Watching him move, and feeling her own inability to do anything, Kasai tried to speak and when she found that she could she yelled, "Kenpo! Get him! Stop him! Osore, Hato!"
"You waste your breath, my daughter," Master Dani told her, laughing lightly. "The time has come for them and for you."
"You bastard!" Kasai screamed. "I'll kill you!"
"Certainly one of you will," Master Dani said, matter-of-factly. "Demon slayer, haven't you realized it yet?"
Kasai ground her teeth together and ignored his taunting. "Kenpo! Please! Fight him!" She couldn't see him and she couldn't force her body to roll over to face any of the Chosen. When she twisted her neck and rolled her eyes up she could just make out Master Dani's movement as he shuffled up the line of his Chosen, reaching out to Hato or Osore. She heard the children, both of them now, whimpering and crying pathetically. Yet there was nothing from Kenpo.
Master Dani spoke out then, loudly and with triumph ringing in his voice, "You see? Watch him rise. My son—Kokushi."
Kasai heard a shuffling sound like bare feet stumbling over the hard wood floor, and then a faint moaning sound. She recognized the voice as Kenpo's. "Kenpo!" she cried, "Kenpo! Fight him! Fight it!" Something was growing inside Kasai, a darkness, a foreboding. Something had happened or was still happening…
Kenpo at last answered her in a quiet, raspy voice. "Sister…"
Osore cried out, "Kenpo…?"
"I am not Kenpo. I am Kokushi." The voice was Kenpo's, but the words…
Kasai felt pressure building behind her eyes, mirroring the one growing in her chest. It was defeat and despair. We were too late. We let him win! Now there are five blood-sucking, priestess and monk enslaving parasites. "Kenpo," she choked on his name, aware that the boy possessing that name had died, replaced by the parasite.
Master Dani's words taunted her as she understood them days too late: Demon slayer, haven't you realized it yet? She had envisioned herself as the carrier of the next parasitic demon. She had imagined that it would use her body, suck it dry and then hatch out of her like an egg, splitting her apart like an overripe melon. In reality the parasite was smoother and cleaner than that. The tingles in her hands, arms, legs, and feet should've told her all along. The parasite used her. It controlled her.

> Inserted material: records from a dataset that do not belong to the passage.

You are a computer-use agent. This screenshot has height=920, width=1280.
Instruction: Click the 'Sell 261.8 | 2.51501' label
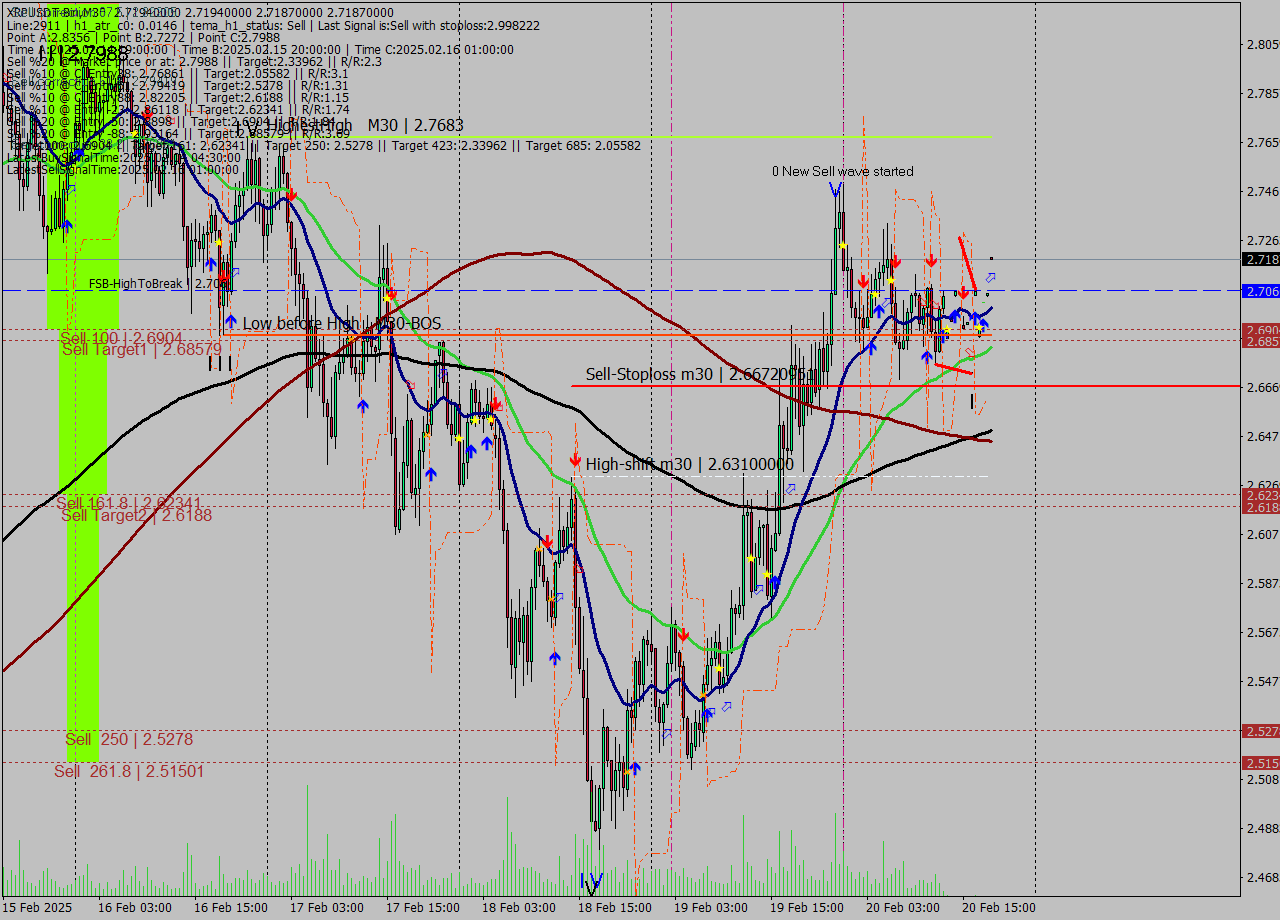pos(129,771)
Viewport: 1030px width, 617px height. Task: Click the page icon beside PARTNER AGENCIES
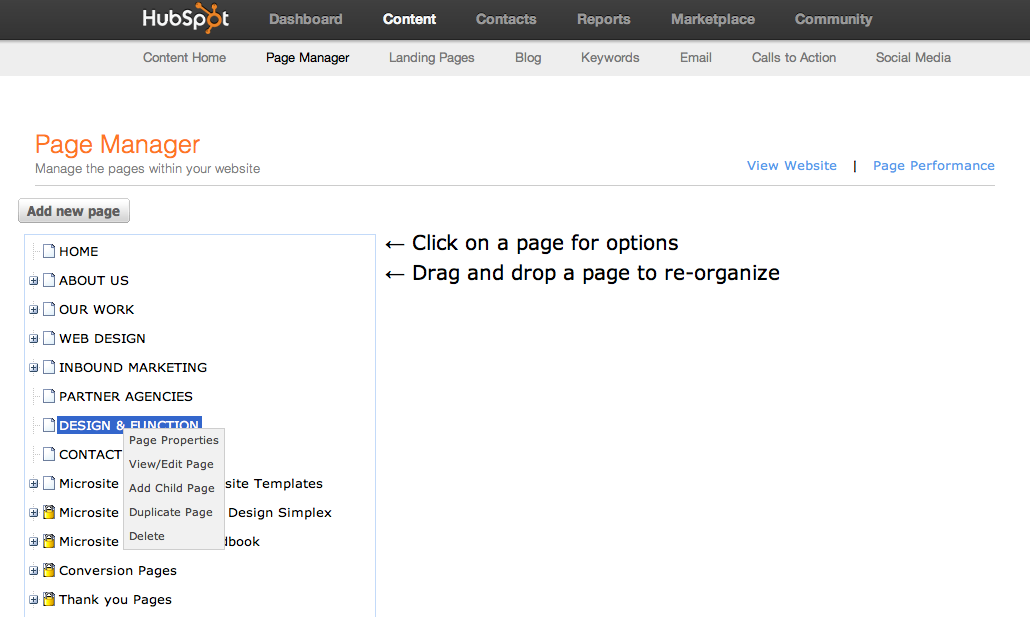coord(47,396)
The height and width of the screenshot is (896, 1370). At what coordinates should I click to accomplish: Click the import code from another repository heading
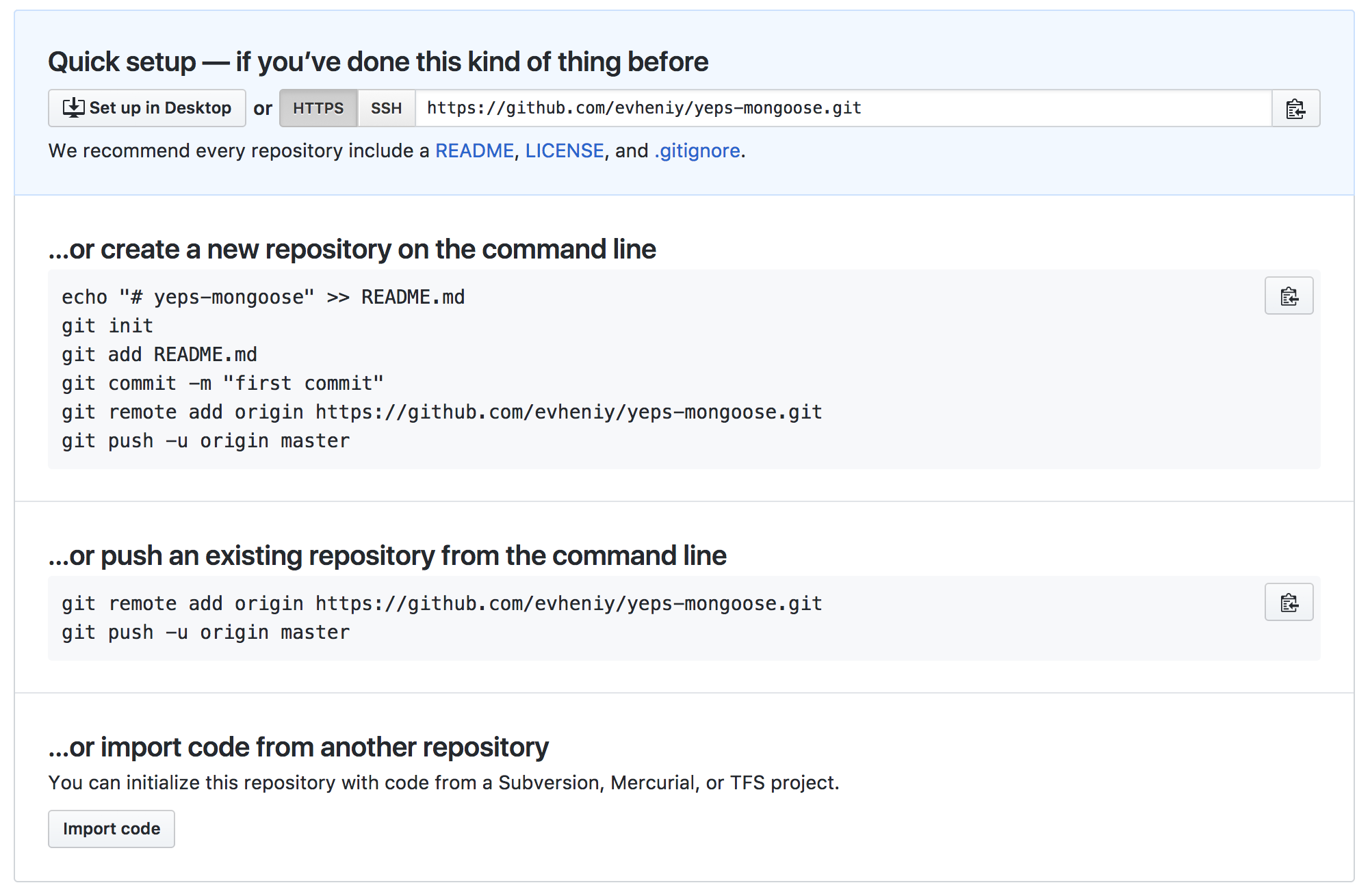298,748
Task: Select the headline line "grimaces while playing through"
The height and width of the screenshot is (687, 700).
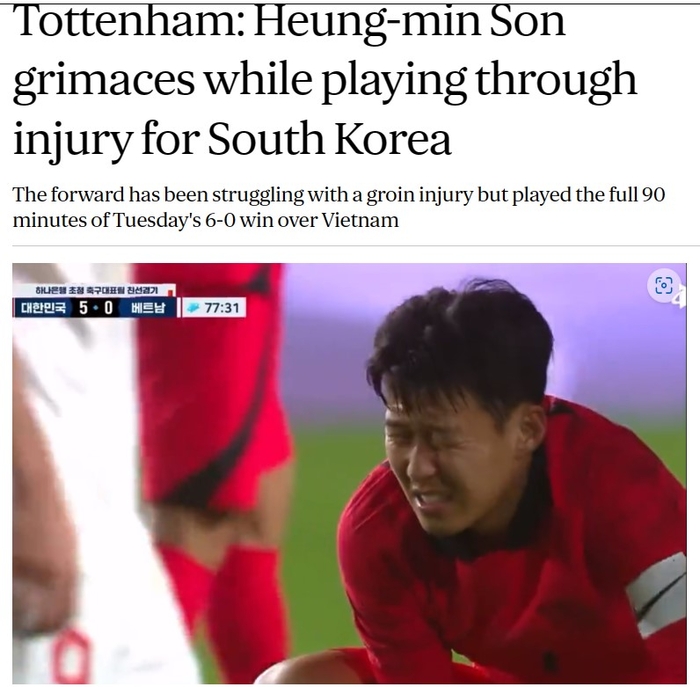Action: tap(325, 81)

She was not the host, she was the parasite.
Master Dani smiled in her mind as the fullness of the realization hit her. Master Dani was immune to spiritual power because his body had begun as a monk or priest. Over time he had transformed, losing his human hair to make insect bristles, and he had grown a second pair of arms that he kept hidden beneath his robes. He had become an ugly parasite, but walking on the street he could've still passed as human because he was partly human. The youkai parasite had always used its human partner as a shield, making it impossible to purify…
And when her parents arrived to rescue her they would find her living as a priestess and her parasite lips would lie to them as the youkai within her preserved itself and they would believe her. If it was her father that came Kasai and the other Chosen could feed off his blood, or her brother Tisoki's, or any humans if they felt like it.
"No," she sobbed and the tears fell. "No, please no…"
"You see?" Master Dani asked, speaking to Hato and Osore. "The boy has become my son and accepted his new name. You will all be initiated. It was a difficult road but now Kokushi has arrived and one by one the rest of you will follow. The boy would have asked you to die to disobey me, as would this faithless girl," Master Dani paused long enough to nudge her harshly with one foot. "But you see that obedience brings you into my family, into my home and you will know happiness my children, you will know peace that you never could've known as a mere mortal…"
"Kenpo," Kasai cried, sobbing pathetically as she saw his face in her memory in the dark, crying as he asked her to die with him so that he wouldn't be alone. It hadn't mattered in the end. He had died alone inside his own mind and body.
She began to feel abruptly dizzy and sleepy. Kasai fought to keep her eyes open. She was aware of her chest rising and falling erratically, of the sensation that she really was drowning. She tried to shake her head. "No…not yet…" I can't let go, if I do I'll be just like Kenpo. If my family finds me they could be enslaved here too—I can't fall asleep!
"See young ones?" Master Dani asked, addressing Hato and Osore. "Soon your ringleader will join Kokushi. She will grow still and then she will rise and be renamed Kisei, my first daughter, the beauty of the temple…"
His words grew dimmer until she could no longer hear them. The fierceness of Kasai's will had kept her from succumbing before Kenpo though her parasite was the strongest as deemed by Master Dani, but now not even that could keep her from letting her eyes drift shut.
She swam away into a pleasant dream where her memories enveloped her.
Her mother moved her small child-hands over Hiraikotsu when she was five years old. Sango whispered into her ear, "Someday you'll be a great demon slayer."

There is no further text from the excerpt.